Mr Foss was challenged in the House yesterday on why he did not disclose a conversation with Food and Grocery Council head Katherine Rich.
Ms Rich had approached him at a function in January to tell him that supermarkets were using their dominant buyer position to put pressure on New Zealand suppliers.
A month later, Labour MP Shane Jones used parliamentary privilege to accuse Countdown owner Progressive Enterprises of blackmailing suppliers. At the time, Mr Foss said he was not aware of these concerns and said his office had not prepared any documents in relation to supermarkets' behaviour.

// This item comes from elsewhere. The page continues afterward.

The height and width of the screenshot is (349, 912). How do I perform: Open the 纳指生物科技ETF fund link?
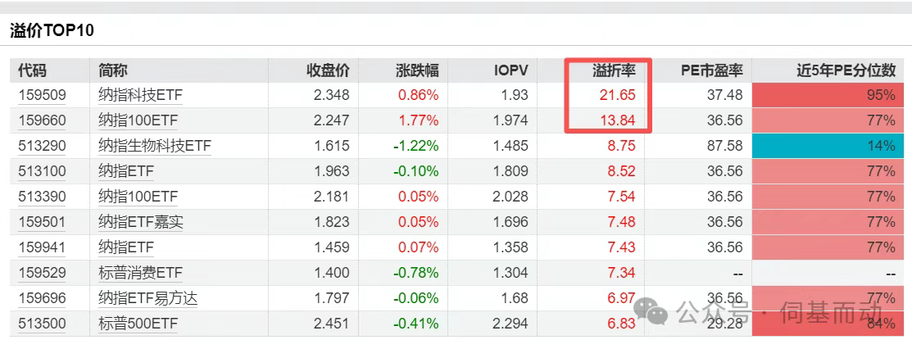(x=155, y=146)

It was revealed in the House yesterday that Mr Foss sent a memo to officials to get a response to Ms Rich's concerns. Mr Foss confirmed his conversation with the lobbyist but said she was raising a different, less serious issue. "I did run into Katherine Rich at a function with about 100 to 150 others. The specific issues that Mr Jones raised in the House, under privilege, were not raised.
"The issues that Mr Jones raised were specific to blackmail, extortion and retrospective payments.
"The issues that were discussed very briefly with Katherine Rich ... were about dominant behaviour [by supermarkets] which is ... the context of a much larger discussion about all sorts of matters in the industry."
The Commerce Commission is now investigating Progressive's alleged market misconduct. The investigation would look at Mr Jones' claims that the company had been blackmailing suppliers into making retrospective payments to keep products on shelves.
The Commerce Committee yesterday agreed to release a letter sent by Progressive's lawyers to MPs. The letter by a legal team at Russell McVeagh asked for details about a Commerce Committee meeting two weeks ago, in which allegations against Progressive were discussed.
Labour's Clayton Cosgrove, the committee's acting chairman, said the letter was "at best menacing and at worst intimidatory" because Progressive could have easily obtained the information without making the request through its lawyers.
He made a motion to invite Progressive executives to appear before the committee because the company had expressed concerns about the issue of natural justice. But National MPs rejected the motion, saying that an appearance would be used for political posturing.
Labour leader David Cunliffe confirmed yesterday that his party would consider stopping the sale of Lotto tickets at supermarket counters. Prime Minister John Key opposed the move, saying it was "a bit nanny state".